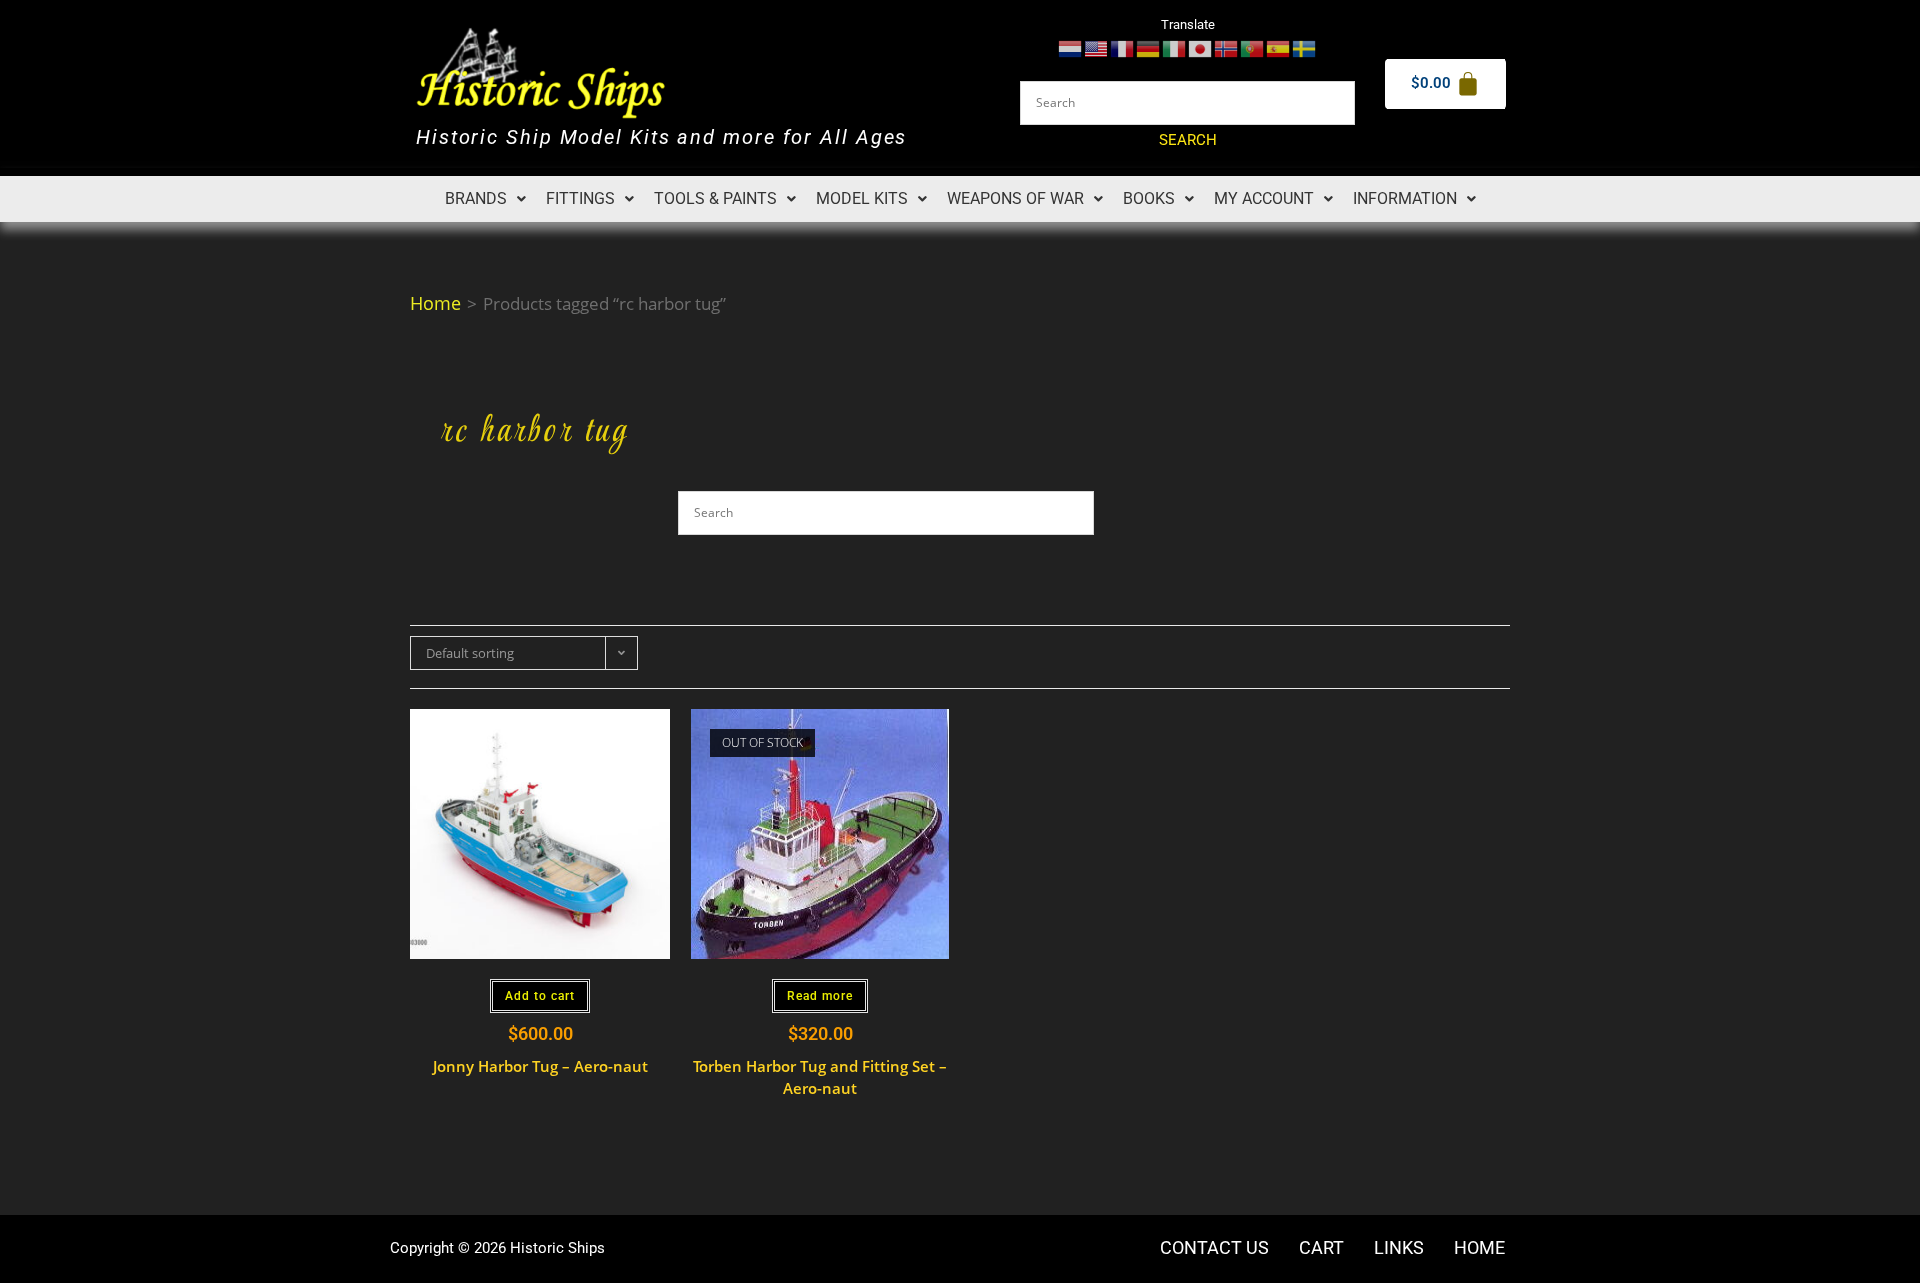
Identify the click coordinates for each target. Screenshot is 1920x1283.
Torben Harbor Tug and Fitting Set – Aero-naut (820, 1077)
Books (1149, 198)
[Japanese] (1201, 47)
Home (435, 303)
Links (1399, 1248)
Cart (1321, 1248)
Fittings (580, 198)
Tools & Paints (715, 198)
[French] (1123, 47)
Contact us (1214, 1248)
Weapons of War (1015, 198)
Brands (476, 198)
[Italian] (1175, 47)
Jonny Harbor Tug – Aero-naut (540, 1066)
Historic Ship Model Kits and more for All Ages (661, 137)
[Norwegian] (1227, 47)
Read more (820, 996)
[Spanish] (1279, 47)
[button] (485, 199)
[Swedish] (1305, 47)
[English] (1097, 47)
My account (1264, 198)
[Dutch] (1071, 47)
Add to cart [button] (540, 996)
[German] (1149, 47)
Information (1405, 198)
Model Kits (862, 198)
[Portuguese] (1253, 47)
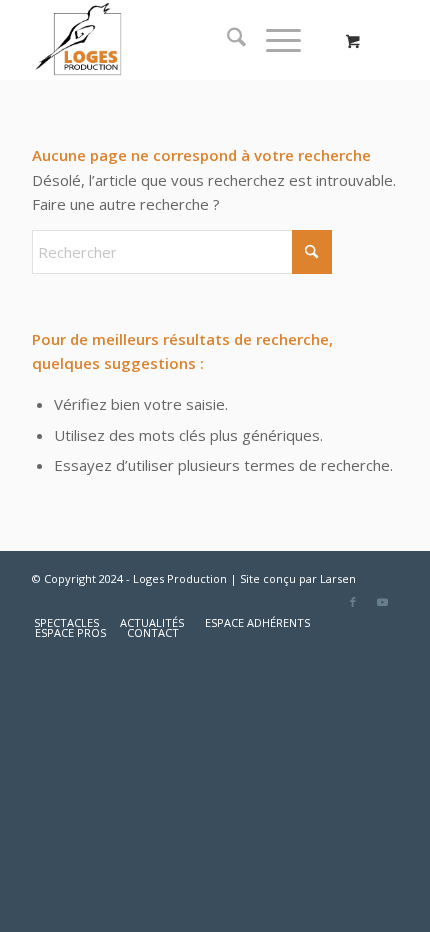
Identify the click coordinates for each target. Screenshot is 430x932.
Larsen (338, 578)
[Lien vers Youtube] (383, 602)
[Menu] (273, 40)
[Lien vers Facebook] (353, 602)
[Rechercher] (226, 40)
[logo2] (178, 40)
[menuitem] (226, 40)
+++
> **PROMPT**
Copy every line that contains "each" from the listing above.

> **YOUR SOLUTION**
Identify the click coordinates for each target. Screenshot is 1920x1283.
Identify the click coordinates for each target. Screenshot is 430x932.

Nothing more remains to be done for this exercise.